In several instances, nominees have been perceived as "undeserving" or "unworthy" of recognition by members of the media, fellow celebrities, as well as the general public; in their own defense, some NAACP representatives have stated that the overall quality of an artist's work is the salient issue. This would render certain factors, such as criminal charges or the nominee's history, being inconsequential in this regard.
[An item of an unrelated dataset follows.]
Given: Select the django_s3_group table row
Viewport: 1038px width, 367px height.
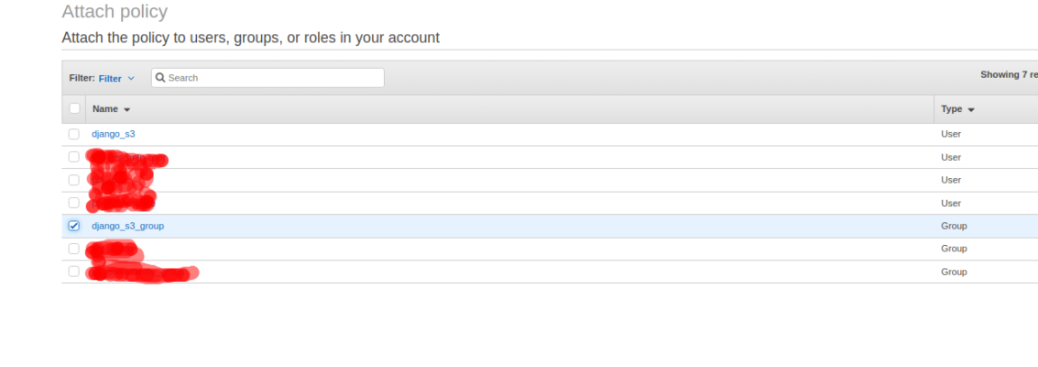Looking at the screenshot, I should click(550, 226).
For example, in 1994, rapper Tupac Shakur was nominated for Outstanding Actor in a Motion Picture (for Poetic Justice), despite sexual assault charges being filed against him in December 1993. Furthermore, Shakur had been accused of felony counts of forcible sodomy and unlawful detainment in New York City; a woman alleged that he and two male accomplices held her captive, in a hotel room, and restricted her movements, holding her down as a fourth accomplice sodomized her. Shakur was also indicted for two counts of aggravated assault, in an unrelated incident, in which he supposedly shot and wounded two off-duty police officers. The same year, Martin Lawrence was criticized for winning Outstanding Actor in a Comedy Series and Outstanding Comedy Series for Martin, after Lawrence had been banned from Saturday Night Live due to sexual content in his opening monologue. In 2004, R. Kelly's Chocolate Factory was nominated for Outstanding Album while he was under indictment for charges related to child pornography.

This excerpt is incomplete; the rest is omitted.